Sunday, January 06, 2008

Juno


Juno MacGuff is what every girl would want to be at 16, if she had her dialogue written for her by snappy ex-stripper turned wunderkind writer Diablo Cody. Well, except she's pregnant by her kind-of boyfriend Paulie Bleeker and she finds her adoptive parents through the classified section.

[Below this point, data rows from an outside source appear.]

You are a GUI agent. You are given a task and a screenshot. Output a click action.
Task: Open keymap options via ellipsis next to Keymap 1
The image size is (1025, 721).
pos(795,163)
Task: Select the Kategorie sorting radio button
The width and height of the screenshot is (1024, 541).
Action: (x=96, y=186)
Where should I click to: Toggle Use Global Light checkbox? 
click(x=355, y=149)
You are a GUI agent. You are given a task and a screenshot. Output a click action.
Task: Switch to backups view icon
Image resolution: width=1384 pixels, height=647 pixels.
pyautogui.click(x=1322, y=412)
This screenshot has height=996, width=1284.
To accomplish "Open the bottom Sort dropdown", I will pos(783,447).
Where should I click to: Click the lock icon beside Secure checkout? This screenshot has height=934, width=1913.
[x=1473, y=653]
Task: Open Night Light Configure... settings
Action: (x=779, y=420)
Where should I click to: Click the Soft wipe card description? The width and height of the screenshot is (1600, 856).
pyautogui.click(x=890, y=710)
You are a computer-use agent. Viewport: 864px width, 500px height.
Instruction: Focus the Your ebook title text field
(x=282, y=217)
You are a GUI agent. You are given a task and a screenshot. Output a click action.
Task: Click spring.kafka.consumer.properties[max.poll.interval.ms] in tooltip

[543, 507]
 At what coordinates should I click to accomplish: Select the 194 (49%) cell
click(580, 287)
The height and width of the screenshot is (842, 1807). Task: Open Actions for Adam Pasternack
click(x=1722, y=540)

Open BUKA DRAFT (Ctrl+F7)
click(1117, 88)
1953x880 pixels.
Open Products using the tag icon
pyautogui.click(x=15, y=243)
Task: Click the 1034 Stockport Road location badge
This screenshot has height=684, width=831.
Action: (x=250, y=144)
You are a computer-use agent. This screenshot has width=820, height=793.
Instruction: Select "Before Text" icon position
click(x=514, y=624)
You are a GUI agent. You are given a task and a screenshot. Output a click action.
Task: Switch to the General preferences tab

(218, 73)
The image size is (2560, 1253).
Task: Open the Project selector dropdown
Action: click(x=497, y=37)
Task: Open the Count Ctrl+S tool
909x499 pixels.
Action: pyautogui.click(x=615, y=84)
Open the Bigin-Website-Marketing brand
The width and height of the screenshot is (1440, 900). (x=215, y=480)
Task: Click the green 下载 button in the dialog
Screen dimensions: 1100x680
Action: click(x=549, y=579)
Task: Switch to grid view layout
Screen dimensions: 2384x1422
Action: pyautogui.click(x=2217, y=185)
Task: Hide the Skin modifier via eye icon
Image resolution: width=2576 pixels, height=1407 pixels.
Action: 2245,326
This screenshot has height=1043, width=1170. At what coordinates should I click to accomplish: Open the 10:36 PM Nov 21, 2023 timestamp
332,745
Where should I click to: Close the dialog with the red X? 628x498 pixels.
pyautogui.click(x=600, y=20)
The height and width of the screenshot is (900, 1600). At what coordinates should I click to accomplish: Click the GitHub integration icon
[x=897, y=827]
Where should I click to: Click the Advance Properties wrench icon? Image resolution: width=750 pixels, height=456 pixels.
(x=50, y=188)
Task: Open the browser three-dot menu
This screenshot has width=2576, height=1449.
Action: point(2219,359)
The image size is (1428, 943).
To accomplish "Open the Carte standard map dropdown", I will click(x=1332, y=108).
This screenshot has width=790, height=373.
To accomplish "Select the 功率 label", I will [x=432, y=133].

Somehow, this all holds together in Jason Reitman's wonderfully realized Juno. Named after the queen of the Roman gods, Juno is a smart-alecky teenager with a snappy comeback for everyone. And when she is unexpectedly pregnant, she deals with the situation in her own plucky way. After being scared away from the abortion clinic, she finds Vanessa and Mark. Vanessa, played by Jennifer Garner, desperately wants to be a mother. Mark, played by Jason Bateman, may or may not be ready.

Backed by her no-nonsense father and kick-ass stepmother, Juno maneuvers through her nine-months of pregnancy. Ellen Page gives an audience-pleasing performance that revels in Juno's hyperarticulate banter, but the real joy that Page provides is her slowly tearing away the facade Juno's snarkiness hides. She's just a girl still not sure who she is. She wonders if she is in love and she is naive to the complexities of adult relationships.

Reitman balances the laughter with the pathos. My only quibble is that sometimes Juno is too smart-alecky, making it hard to relate to her. After all, real teenagers don't talk like this. At least I didn't when I was that age and no one I knew did either.

Dawson's Creek had this problem. The teenagers gave impossibly eloquent soliloques reminiscent more of Shakespeare than any of the slang-driven drivel one expects of young people these days. Juno's comebacks are entertaining but surreal, and keep her at arms length for most of the film.

Nonetheless, you do begin to care for her, as Diablo Cody's script begins to reveal the confused teenager underneath all of the tough talk.

And then this all becomes real and touching and poignant. And every girl will want to be just like Juno. Well, maybe they'll skip the unplanned pregnancy part, though.